"I remember all about the Kellys," said honest Moya. "I'm not so young as all that."

"Did you ever hear of Captain Bovill?"

"I know the name, nothing more."

"I am glad of that," said Rigden, grimly. "It is the name by which my unhappy father is going down to Australian history as one of its most notorious criminals. The gold-fields were the beginning of the end of him, as of many a better man; he could not get enough out of his claim, so he took it from an escort under arms. There was a whole band of them, and they were all taken at last; but it was not the last of Captain Bovill. You have seen the old hulk Success? He was one of the prisoners who seized the launch and killed a warder and a sailor between them; he was one of those sentenced to death and afterwards reprieved. That was in '56; the next year they murdered the Inspector-General; and he was tried for that with fifteen others, but he got off with his neck. He only spoilt his last chance of legal freedom in this life; so he tried to escape again and again; and at last he has succeeded!"

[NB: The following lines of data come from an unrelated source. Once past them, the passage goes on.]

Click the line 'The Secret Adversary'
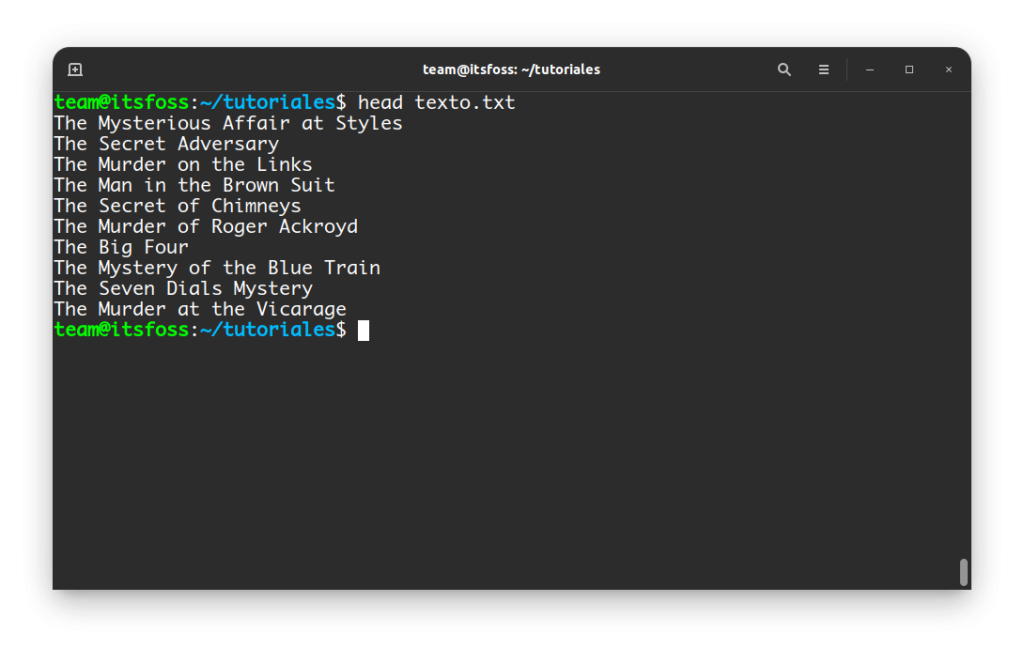Image resolution: width=1024 pixels, height=648 pixels. [166, 144]
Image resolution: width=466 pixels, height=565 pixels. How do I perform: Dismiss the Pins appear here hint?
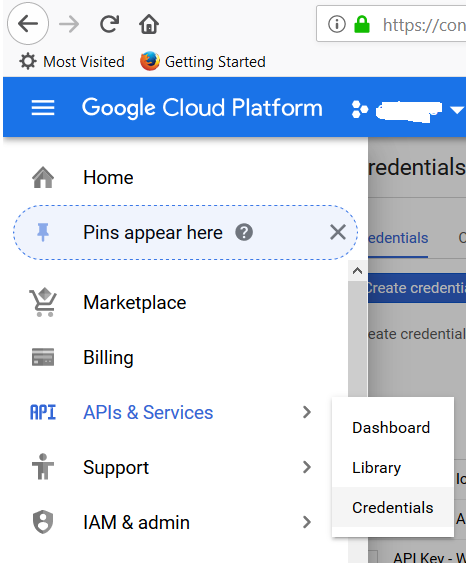click(338, 232)
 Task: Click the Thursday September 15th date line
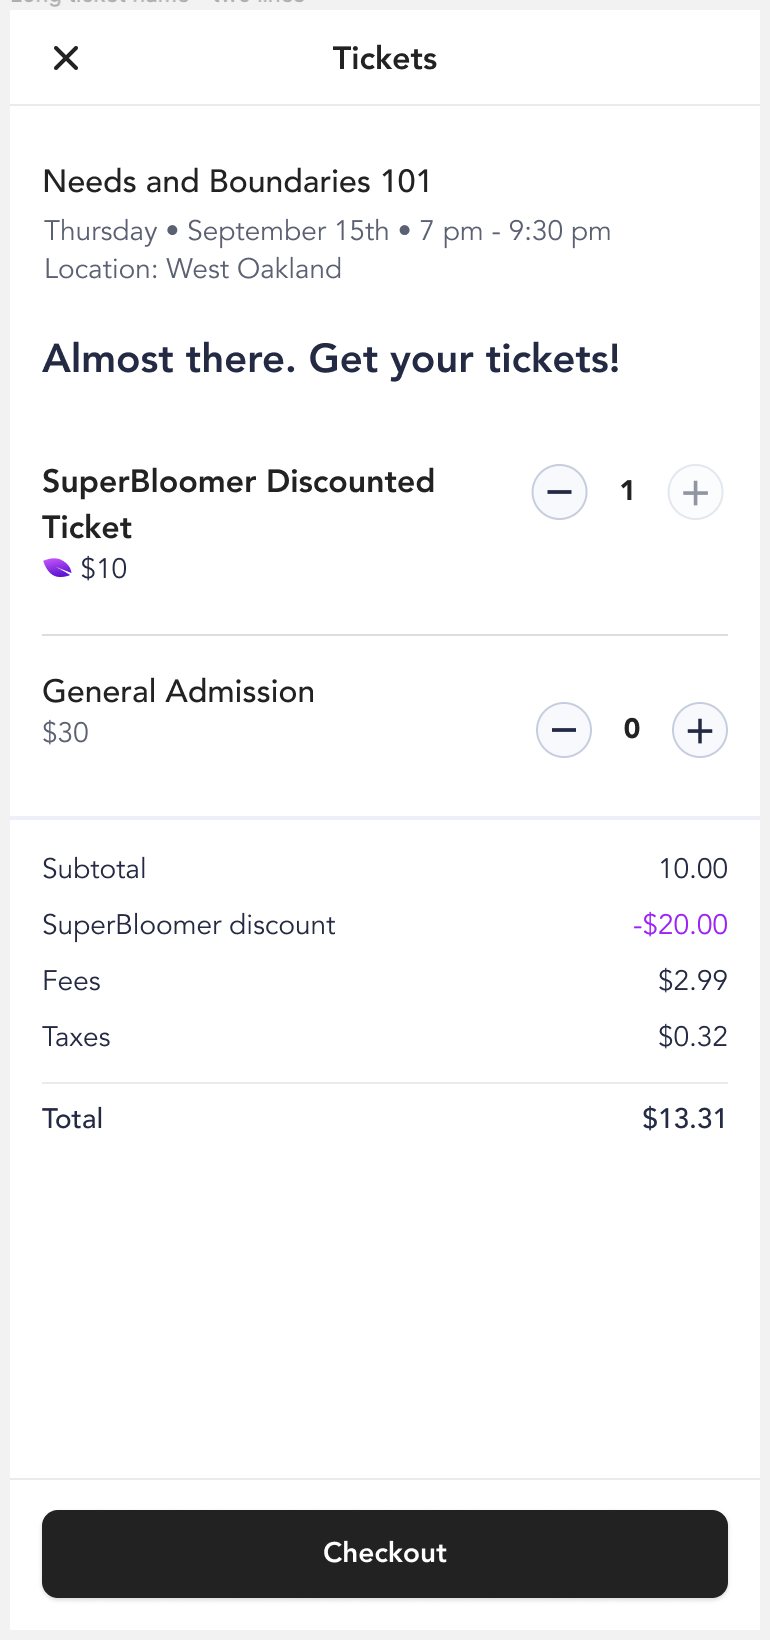(x=327, y=231)
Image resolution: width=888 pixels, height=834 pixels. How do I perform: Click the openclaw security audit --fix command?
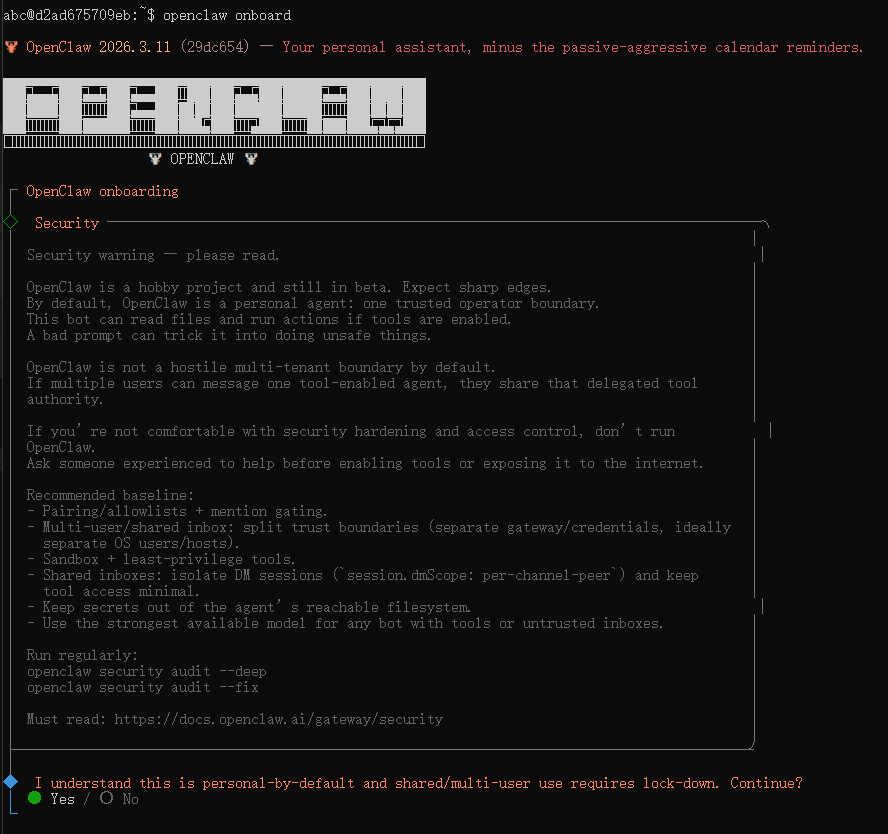[142, 687]
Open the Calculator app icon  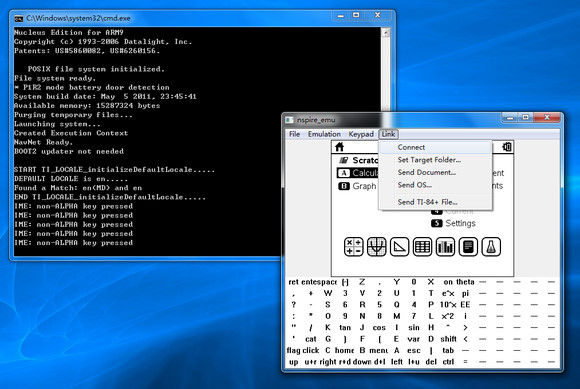coord(354,247)
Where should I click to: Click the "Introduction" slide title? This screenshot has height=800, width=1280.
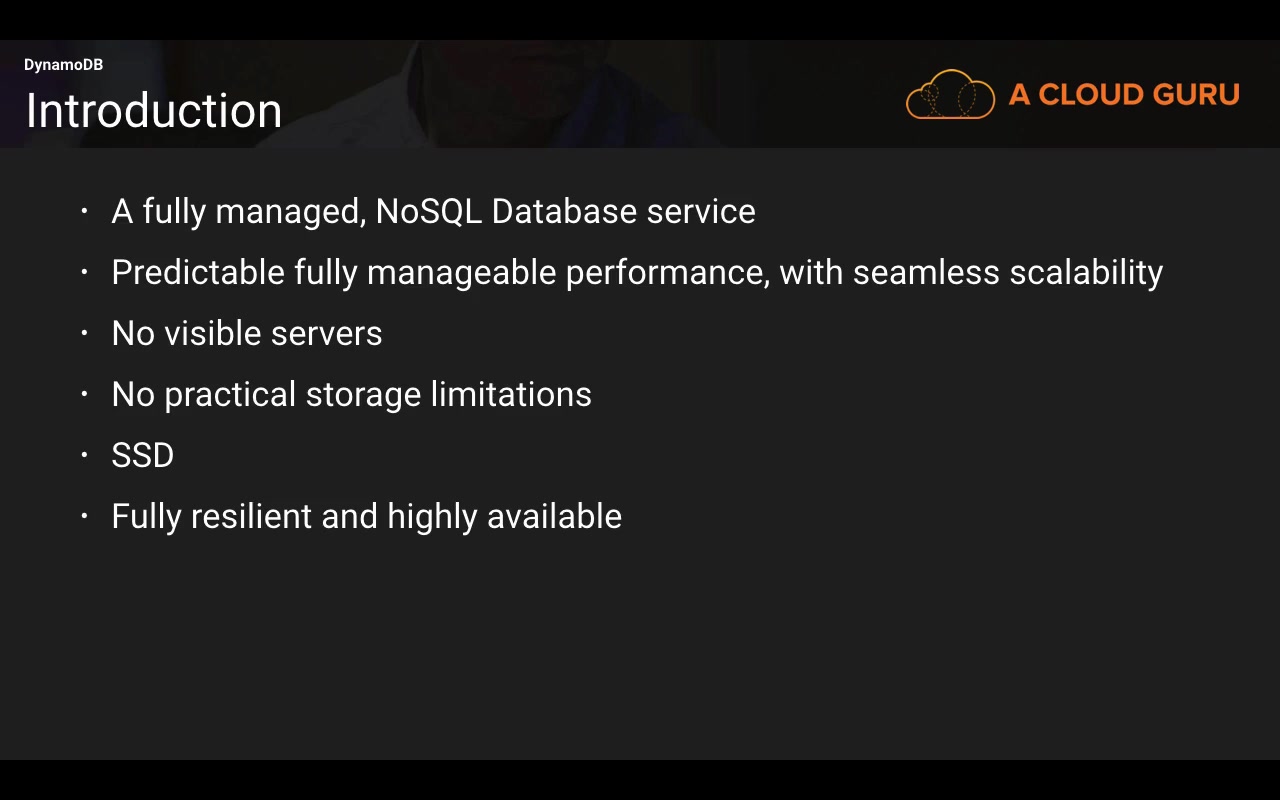(x=153, y=111)
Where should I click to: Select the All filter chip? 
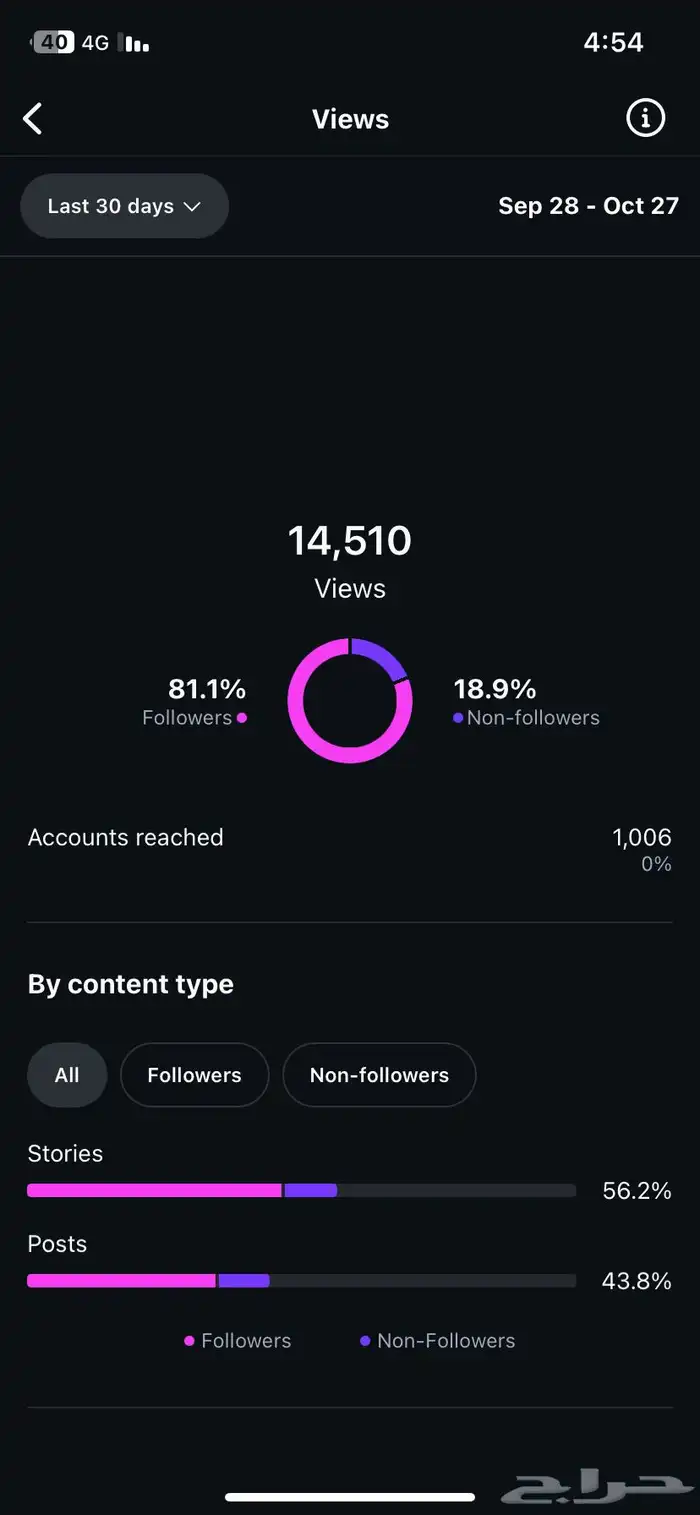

The son's tone was little in keeping with his acts, but the incongruity was very human. There was Moya beside him in the moonlight, but for the last time, whatever she might say or think! And her mind was working visibly.

"Why didn't the police say who it was they were after?" she cried of a sudden; and the blame was back in her voice, for she had found new shoulders for it.

Rigden smiled sadly.

"Don't you see?" he said. "Don't you remember what Harkness said at the start about my fellows harbouring him? But he told me that evening—to think that it was only last night!—as a great secret and a tremendous piece of news. The fact is that my unhappy father was more than notorious in his day; he was popular; and popular sympathy has been the bugbear of the police ever since the Kellys. Not that he has much sympathy for me!" cried Rigden all at once. "Not that I'm acting altogether from a sense of filial duty, however mistaken; no, you shan't run away with any false ideas. It was one for him and two for myself! He had the whip-hand of me, and let me know it; if I gave him away, he'd have given me!"

"If only you had let him! If only you had trusted me," sighed Moya once more. "But you do now, don't you—dear?"

And she touched his coat, for she could not risk the repulse of his hand, though her words went so far—so very far for Moya.